TASK GOAL - Every line below between the one holding "The height and width of the screenshot is (886, 1372)." and the one holding "1299x924 pixels.", inclusive, should be copied exactly, and no other line.

INFORMATION GIVEN -
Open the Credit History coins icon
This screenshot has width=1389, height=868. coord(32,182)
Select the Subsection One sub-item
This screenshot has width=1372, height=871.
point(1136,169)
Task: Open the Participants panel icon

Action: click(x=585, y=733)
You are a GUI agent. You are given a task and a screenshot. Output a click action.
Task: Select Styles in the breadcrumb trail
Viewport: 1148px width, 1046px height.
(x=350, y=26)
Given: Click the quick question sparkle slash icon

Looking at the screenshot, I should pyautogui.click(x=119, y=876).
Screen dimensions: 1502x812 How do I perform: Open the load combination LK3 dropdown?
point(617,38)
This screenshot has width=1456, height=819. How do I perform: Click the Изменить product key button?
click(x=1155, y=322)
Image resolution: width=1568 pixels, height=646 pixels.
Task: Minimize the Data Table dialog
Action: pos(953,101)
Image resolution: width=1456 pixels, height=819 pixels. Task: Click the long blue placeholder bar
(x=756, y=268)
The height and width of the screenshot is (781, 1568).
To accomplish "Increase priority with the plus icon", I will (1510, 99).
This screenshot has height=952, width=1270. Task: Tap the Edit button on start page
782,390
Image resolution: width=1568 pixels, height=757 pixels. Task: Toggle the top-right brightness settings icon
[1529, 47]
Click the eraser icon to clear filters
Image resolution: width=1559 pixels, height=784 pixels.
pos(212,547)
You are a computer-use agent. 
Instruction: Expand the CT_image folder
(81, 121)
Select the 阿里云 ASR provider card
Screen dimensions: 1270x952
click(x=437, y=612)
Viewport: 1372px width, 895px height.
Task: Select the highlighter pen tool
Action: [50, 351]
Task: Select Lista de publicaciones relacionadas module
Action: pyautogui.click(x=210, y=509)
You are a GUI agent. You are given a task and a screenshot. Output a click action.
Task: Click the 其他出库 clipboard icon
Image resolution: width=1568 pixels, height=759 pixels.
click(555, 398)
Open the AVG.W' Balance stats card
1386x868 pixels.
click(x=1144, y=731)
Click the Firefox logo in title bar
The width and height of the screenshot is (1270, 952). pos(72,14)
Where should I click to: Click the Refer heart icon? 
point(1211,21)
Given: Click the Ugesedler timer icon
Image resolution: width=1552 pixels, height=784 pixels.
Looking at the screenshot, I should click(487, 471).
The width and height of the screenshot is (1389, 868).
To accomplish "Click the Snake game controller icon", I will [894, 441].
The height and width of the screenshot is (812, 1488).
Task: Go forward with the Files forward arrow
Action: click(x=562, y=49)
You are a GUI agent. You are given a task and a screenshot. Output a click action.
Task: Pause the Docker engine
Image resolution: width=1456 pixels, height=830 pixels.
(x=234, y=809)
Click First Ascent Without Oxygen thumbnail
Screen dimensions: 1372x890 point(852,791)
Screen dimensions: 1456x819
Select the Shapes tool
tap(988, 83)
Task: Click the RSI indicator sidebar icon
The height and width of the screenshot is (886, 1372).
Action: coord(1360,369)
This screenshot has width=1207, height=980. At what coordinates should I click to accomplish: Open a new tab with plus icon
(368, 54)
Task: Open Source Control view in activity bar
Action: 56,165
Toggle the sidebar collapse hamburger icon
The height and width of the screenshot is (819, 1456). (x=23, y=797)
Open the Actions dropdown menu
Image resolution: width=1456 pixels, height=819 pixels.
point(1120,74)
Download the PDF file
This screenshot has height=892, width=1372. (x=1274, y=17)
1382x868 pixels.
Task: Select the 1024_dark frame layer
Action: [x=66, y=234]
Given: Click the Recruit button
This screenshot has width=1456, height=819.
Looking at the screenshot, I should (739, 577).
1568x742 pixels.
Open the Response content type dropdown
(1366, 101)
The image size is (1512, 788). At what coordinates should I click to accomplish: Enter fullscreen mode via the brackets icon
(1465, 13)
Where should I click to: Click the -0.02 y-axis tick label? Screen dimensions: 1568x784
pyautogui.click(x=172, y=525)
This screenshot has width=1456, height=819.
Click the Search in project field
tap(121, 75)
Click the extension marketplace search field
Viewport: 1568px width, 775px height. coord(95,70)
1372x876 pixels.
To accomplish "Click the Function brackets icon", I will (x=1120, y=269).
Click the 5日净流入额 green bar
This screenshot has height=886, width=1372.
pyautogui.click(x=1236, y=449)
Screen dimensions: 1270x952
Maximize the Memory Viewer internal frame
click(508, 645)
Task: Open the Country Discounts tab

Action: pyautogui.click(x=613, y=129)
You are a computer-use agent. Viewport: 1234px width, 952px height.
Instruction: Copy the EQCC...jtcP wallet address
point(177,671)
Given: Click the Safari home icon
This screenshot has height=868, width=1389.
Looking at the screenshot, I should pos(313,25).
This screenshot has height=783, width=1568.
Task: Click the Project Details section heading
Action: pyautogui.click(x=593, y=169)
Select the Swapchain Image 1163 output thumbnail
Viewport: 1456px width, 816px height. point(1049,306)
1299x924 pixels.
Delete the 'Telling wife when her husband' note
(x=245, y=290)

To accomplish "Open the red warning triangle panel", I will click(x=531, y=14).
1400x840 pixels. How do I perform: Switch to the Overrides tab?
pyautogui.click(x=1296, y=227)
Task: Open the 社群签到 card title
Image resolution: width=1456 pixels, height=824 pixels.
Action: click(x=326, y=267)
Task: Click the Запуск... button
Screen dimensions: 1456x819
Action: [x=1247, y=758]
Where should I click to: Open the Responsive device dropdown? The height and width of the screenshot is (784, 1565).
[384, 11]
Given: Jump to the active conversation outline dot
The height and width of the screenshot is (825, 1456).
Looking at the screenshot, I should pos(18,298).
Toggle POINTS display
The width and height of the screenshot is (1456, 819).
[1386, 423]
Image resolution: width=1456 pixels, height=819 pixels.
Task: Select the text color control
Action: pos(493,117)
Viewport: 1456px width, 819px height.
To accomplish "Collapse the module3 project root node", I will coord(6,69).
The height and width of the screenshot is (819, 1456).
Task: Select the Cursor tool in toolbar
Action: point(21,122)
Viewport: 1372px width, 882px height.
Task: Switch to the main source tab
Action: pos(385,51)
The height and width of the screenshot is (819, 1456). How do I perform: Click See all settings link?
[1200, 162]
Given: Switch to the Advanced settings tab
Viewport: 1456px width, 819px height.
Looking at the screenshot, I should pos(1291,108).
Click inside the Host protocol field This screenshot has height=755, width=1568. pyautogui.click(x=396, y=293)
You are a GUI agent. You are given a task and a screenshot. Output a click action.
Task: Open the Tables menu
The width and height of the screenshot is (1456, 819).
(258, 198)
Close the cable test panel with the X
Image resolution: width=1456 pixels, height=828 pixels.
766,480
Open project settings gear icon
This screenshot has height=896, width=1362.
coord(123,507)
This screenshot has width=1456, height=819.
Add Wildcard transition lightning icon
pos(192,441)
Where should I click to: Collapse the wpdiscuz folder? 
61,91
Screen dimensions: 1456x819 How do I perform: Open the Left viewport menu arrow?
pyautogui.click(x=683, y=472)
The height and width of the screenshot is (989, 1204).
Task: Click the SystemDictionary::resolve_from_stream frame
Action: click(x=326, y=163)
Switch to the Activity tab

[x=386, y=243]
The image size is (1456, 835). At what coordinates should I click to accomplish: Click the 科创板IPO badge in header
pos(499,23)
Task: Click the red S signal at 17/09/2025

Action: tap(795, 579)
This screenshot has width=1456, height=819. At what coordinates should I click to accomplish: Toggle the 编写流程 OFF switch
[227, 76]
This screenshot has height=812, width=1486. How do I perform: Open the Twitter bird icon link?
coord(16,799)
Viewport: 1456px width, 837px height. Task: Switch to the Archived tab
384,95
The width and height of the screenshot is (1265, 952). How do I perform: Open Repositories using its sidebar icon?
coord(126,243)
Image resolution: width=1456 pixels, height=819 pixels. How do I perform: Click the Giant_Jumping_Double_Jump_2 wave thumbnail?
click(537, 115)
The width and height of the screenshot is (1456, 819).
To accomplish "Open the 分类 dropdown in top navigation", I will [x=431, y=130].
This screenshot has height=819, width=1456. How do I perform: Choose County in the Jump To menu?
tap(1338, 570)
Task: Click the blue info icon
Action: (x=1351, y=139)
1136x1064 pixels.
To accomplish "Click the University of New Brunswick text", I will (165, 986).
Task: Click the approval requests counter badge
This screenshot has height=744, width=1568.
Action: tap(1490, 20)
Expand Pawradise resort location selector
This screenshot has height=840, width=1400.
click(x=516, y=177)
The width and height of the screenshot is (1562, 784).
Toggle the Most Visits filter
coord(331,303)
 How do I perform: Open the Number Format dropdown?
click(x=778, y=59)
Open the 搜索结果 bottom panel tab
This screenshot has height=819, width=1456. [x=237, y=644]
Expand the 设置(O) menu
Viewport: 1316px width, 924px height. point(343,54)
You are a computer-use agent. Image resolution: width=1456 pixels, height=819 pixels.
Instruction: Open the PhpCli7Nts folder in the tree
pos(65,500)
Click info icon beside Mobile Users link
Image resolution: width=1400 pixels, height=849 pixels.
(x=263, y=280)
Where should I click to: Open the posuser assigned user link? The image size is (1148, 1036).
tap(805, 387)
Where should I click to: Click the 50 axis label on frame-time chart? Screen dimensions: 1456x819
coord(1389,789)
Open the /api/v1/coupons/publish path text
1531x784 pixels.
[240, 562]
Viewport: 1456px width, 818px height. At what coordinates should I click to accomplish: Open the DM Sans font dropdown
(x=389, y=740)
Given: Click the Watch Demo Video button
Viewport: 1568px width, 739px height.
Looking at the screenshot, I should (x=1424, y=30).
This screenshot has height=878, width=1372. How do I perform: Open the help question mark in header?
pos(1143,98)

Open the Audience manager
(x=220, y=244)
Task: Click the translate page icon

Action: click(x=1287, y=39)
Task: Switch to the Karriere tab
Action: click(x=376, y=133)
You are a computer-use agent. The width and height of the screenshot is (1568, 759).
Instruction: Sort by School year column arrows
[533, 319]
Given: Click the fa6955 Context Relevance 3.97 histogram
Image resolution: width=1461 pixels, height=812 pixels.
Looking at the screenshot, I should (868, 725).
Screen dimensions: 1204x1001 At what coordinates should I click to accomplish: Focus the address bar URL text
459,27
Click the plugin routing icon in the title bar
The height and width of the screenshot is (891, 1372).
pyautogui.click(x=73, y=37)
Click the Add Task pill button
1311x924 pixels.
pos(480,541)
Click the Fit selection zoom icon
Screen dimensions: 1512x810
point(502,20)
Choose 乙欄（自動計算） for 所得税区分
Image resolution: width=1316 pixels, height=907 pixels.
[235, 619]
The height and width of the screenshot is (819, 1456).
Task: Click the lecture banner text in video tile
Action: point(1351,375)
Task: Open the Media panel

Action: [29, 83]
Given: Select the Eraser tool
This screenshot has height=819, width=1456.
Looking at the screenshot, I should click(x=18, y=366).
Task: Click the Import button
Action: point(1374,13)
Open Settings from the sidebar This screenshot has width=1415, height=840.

RESULT OF THE EXERCISE -
The height and width of the screenshot is (886, 1372).
Action: coord(1360,369)
This screenshot has width=1207, height=980. At what coordinates should I click to accomplish: Open a new tab with plus icon
(368, 54)
Task: Open Source Control view in activity bar
Action: 56,165
Toggle the sidebar collapse hamburger icon
The height and width of the screenshot is (819, 1456). (x=23, y=797)
Open the Actions dropdown menu
Image resolution: width=1456 pixels, height=819 pixels.
point(1120,74)
Download the PDF file
This screenshot has height=892, width=1372. (x=1274, y=17)
1382x868 pixels.
Task: Select the 1024_dark frame layer
Action: [x=66, y=234]
Given: Click the Recruit button
This screenshot has width=1456, height=819.
Looking at the screenshot, I should (739, 577).
1568x742 pixels.
Open the Response content type dropdown
(1366, 101)
The image size is (1512, 788). At what coordinates should I click to accomplish: Enter fullscreen mode via the brackets icon
(1465, 13)
Where should I click to: Click the -0.02 y-axis tick label? Screen dimensions: 1568x784
pyautogui.click(x=172, y=525)
This screenshot has width=1456, height=819.
Click the Search in project field
tap(121, 75)
Click the extension marketplace search field
Viewport: 1568px width, 775px height. coord(95,70)
1372x876 pixels.
To accomplish "Click the Function brackets icon", I will (x=1120, y=269).
Click the 5日净流入额 green bar
This screenshot has height=886, width=1372.
pyautogui.click(x=1236, y=449)
Screen dimensions: 1270x952
Maximize the Memory Viewer internal frame
click(508, 645)
Task: Open the Country Discounts tab

Action: pyautogui.click(x=613, y=129)
You are a computer-use agent. Viewport: 1234px width, 952px height.
Instruction: Copy the EQCC...jtcP wallet address
point(177,671)
Given: Click the Safari home icon
This screenshot has height=868, width=1389.
Looking at the screenshot, I should pos(313,25).
This screenshot has height=783, width=1568.
Task: Click the Project Details section heading
Action: pyautogui.click(x=593, y=169)
Select the Swapchain Image 1163 output thumbnail
Viewport: 1456px width, 816px height. point(1049,306)
1299x924 pixels.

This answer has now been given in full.